What was the most challenging class, in your DVM program?

 Can I pick two? cardiology & ophthalmology.

 

 Was there anything in particular about your BVSc program or the University of Melbourne that you liked?

I enjoyed that my faculty at Uni of Melbourne prepped us for the toughest aspect of the job: No, not euthanasia. Rather, it’s handling your clients. From sharing breakfast with farmers at 5 in the morning to speaking to a teary family about what to expect before our mentor Vet enters the room to euthanize their ailing pet, our mentors/professors constantly reminded us that animals are only half of the equation. The people the animals belong to are similarly important.

 

As a Doctor, have there been any particular cases that were your favorite? 

No clear favorites, but I love treating the lymphoma cases, as those are usually

rewarding and you tend to form strong bonds with the pet + families.

 

Do you have a specialty or are you working towards one?

 No specialty yet. I am keen on soft tissue surgery and oncology.

 

 What has been your most challenging case?

 A dog that had what looked like a bee sting reaction, but the swollen muzzle turned out to be cancer with a secondary MRSA infection.

 

 Do you frequently have to research cases, on off-hours?

 ALL THE TIME!

 

Tell us about the animals that you currently share your home with.

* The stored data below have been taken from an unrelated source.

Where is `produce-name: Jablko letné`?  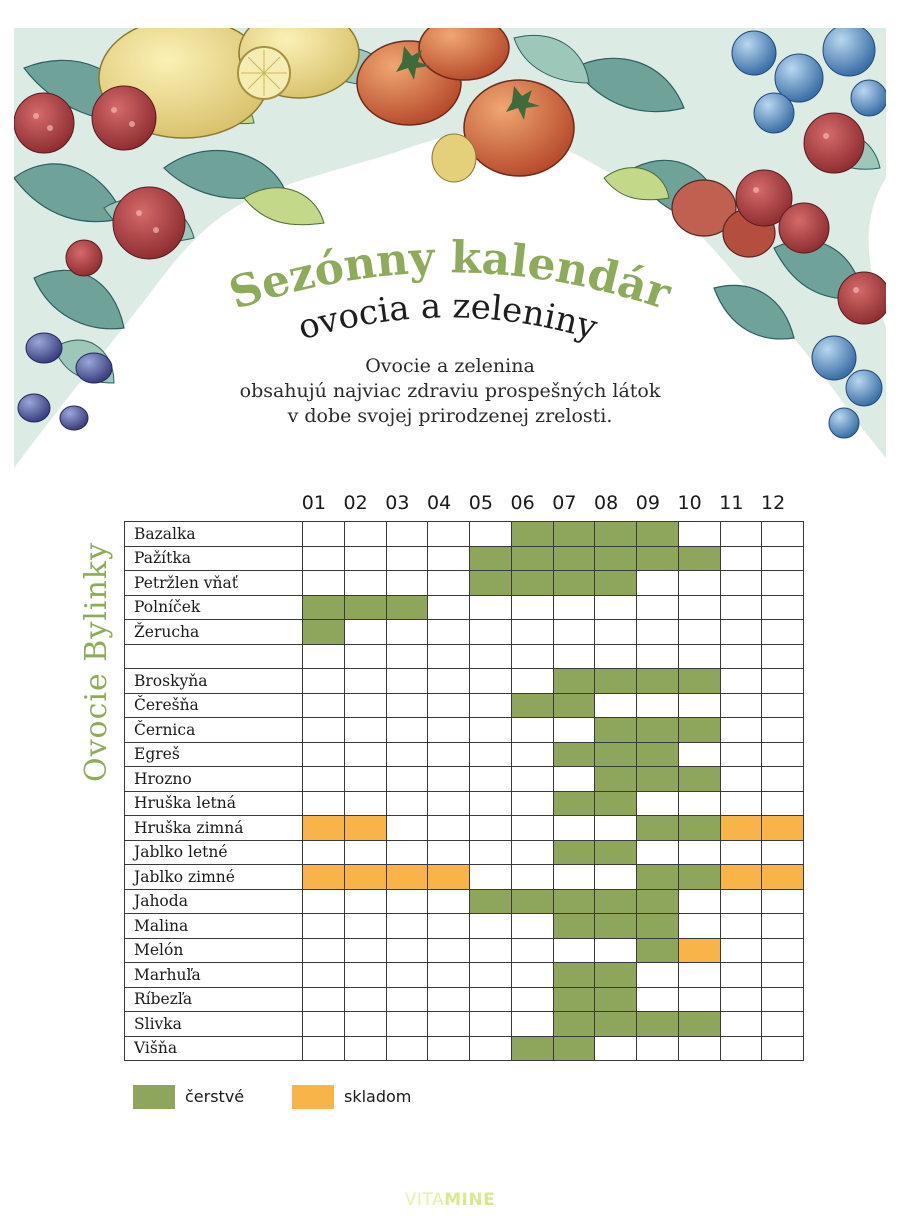
produce-name: Jablko letné is located at coordinates (214, 852).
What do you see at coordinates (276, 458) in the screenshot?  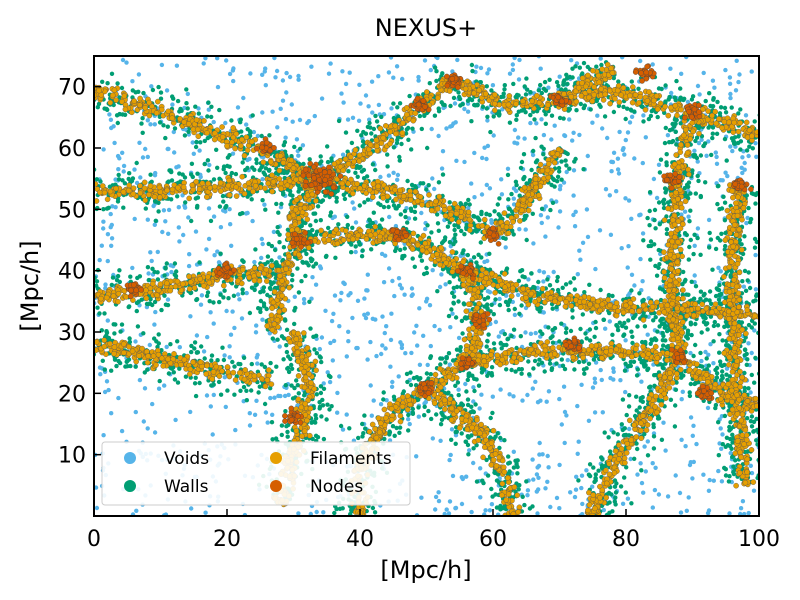 I see `legend-marker-filaments` at bounding box center [276, 458].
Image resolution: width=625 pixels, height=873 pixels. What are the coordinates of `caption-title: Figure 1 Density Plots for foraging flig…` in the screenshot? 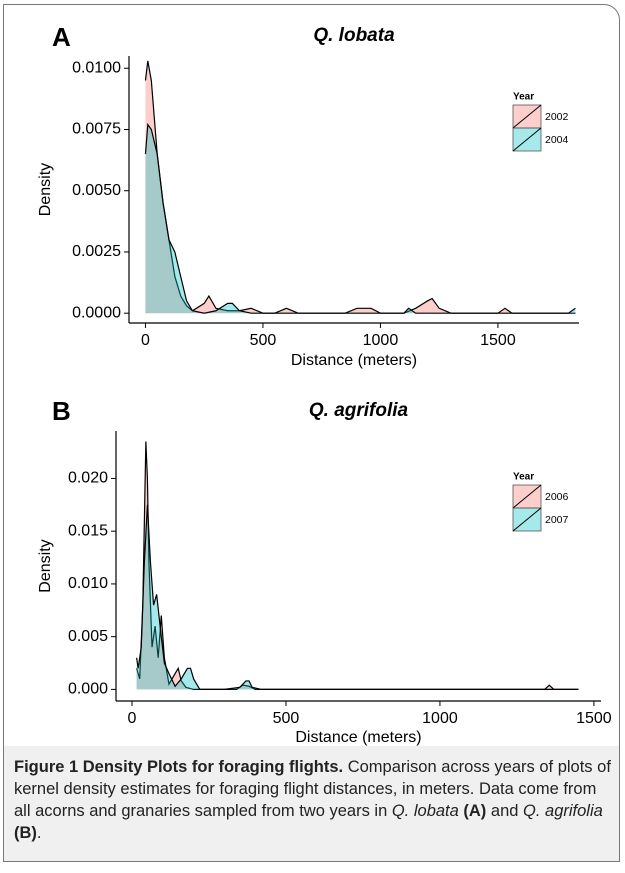 It's located at (179, 767).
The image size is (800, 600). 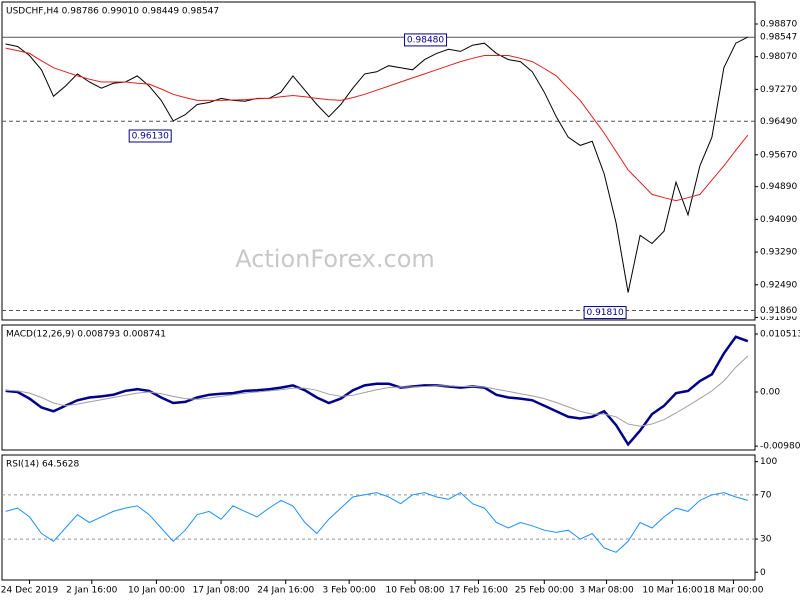 I want to click on x-tick-label: 17 Feb 16:00, so click(x=478, y=591).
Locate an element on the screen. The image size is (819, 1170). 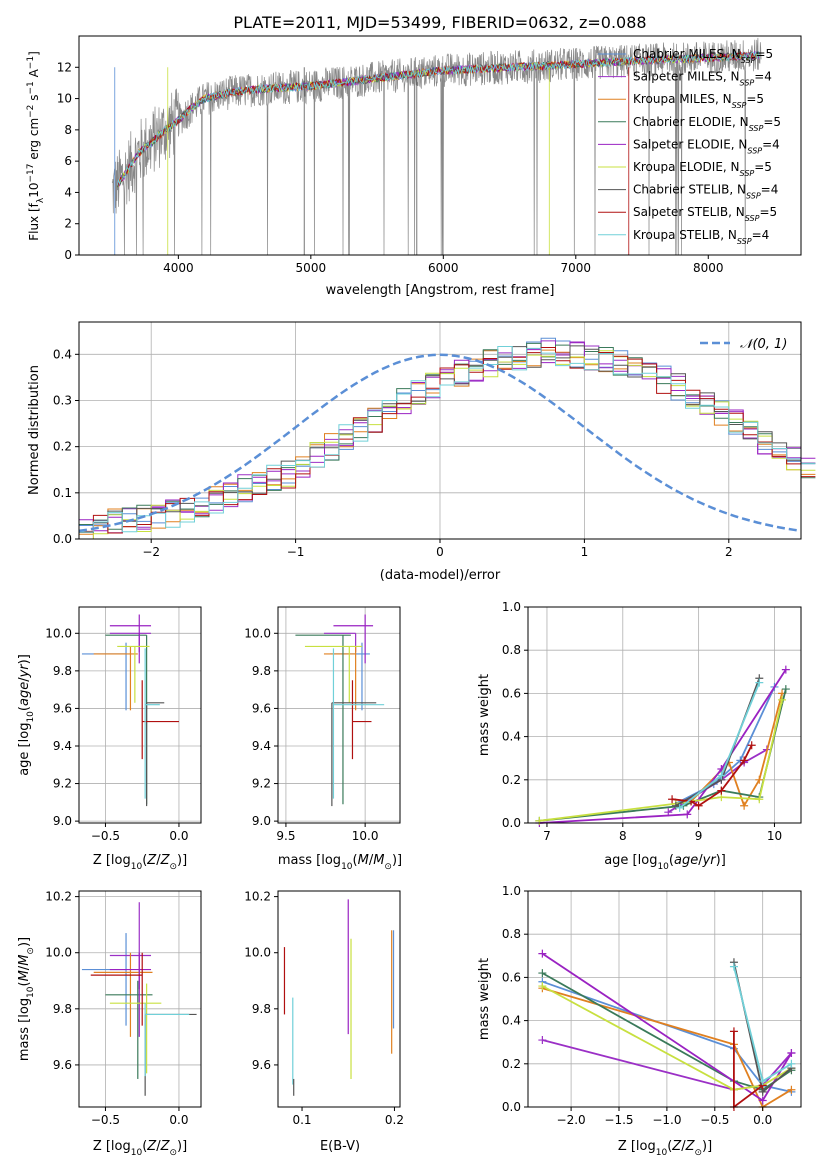
x-tick-label: 4000 is located at coordinates (178, 268).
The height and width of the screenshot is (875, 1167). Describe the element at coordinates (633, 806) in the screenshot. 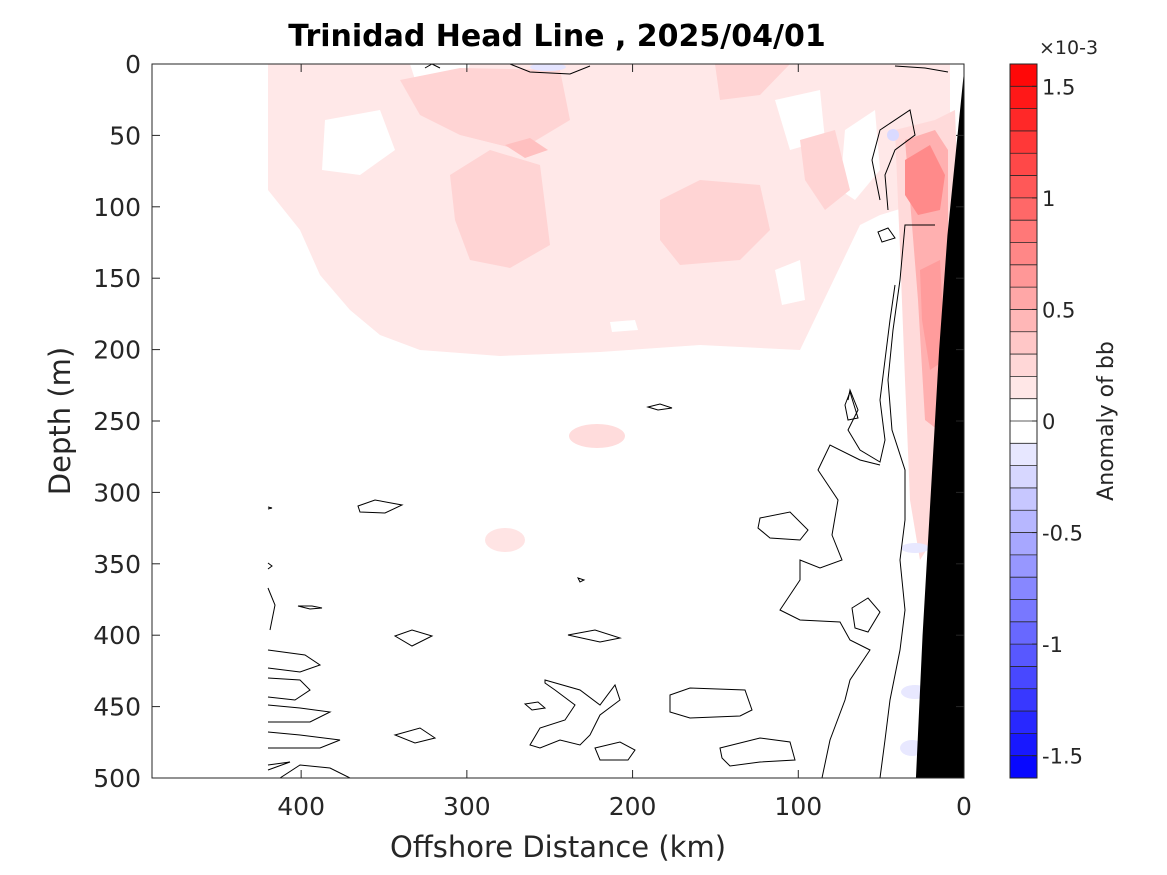

I see `x-tick-label: 200` at that location.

I currently live with a 10yo (a guesstimated age) golden retriever Sally, and a 2yo African Grey Pazuzu. As the name suggests, Pazuzu is not to be trusted around sharp implements.
 
University of Melbourne

Pazuzu

University of Melbourne

Dr. Dawn’s dog Sally.

 

Tell us the story about how you found Pazu.

Pazu was found traipsing on the road one sunny afternoon by my friend Gin, who works with SPCA. He was brought into the shelter, and

after a week of nobody coming forward to claim him, they asked if I’d like to take care of him. And that’s how we came to be!

 

Do you bring Pazu or Sally to work with you?

Pazu and Sally have both been to work with me, but they prefer the comfort of home, so I only bring them to work occasionally!

 

Have you read or listened to anything worth sharing? 

Check out Ted Morris – a veterinarian who also happens to perform standup comedy!

 

 Do you have any last words of wisdom?

 It’s worth the climb. It’s going to be one of the hardest things you’ll ever do, but it’s worth it.

You are going to find yourself crying in the middle of the supermarket at some point but DON’T GIVE UP!